Please return all lines from the records below that include the string "computer".
**** Recorded information
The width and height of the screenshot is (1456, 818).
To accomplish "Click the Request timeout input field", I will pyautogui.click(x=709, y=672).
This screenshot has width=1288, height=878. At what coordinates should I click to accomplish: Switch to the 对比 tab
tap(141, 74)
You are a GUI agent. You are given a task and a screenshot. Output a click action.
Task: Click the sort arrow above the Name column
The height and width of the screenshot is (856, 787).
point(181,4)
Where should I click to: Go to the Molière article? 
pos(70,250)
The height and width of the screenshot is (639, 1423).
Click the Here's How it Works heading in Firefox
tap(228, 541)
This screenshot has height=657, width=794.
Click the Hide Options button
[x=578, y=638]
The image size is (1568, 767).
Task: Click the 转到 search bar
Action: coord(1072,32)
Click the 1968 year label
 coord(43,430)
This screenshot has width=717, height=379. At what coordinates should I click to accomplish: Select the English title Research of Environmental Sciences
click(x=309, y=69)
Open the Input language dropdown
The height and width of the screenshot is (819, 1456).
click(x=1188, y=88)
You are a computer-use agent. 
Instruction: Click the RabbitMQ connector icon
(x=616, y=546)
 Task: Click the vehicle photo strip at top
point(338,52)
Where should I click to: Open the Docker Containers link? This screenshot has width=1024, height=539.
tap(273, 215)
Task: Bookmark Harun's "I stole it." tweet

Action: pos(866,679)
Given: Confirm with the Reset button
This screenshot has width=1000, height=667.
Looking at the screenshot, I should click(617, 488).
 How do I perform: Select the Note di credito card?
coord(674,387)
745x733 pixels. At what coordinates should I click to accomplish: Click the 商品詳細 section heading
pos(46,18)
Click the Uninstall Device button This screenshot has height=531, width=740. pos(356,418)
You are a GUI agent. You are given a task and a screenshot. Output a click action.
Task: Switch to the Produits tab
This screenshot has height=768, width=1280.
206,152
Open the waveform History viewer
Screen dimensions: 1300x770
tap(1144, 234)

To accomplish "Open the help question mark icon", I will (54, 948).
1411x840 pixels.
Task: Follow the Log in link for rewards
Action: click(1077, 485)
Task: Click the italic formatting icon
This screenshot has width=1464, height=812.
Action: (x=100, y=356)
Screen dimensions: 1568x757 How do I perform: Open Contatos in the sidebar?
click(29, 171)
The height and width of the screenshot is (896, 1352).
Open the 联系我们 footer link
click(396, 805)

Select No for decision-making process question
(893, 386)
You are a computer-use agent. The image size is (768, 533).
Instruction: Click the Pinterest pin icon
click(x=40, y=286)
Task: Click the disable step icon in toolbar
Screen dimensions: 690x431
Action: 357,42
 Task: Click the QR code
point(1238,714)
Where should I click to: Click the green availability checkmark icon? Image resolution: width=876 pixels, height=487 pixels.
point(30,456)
********
> _Response box_:
You are a computer-use agent. 
You are a computer-use agent. The image size is (768, 533).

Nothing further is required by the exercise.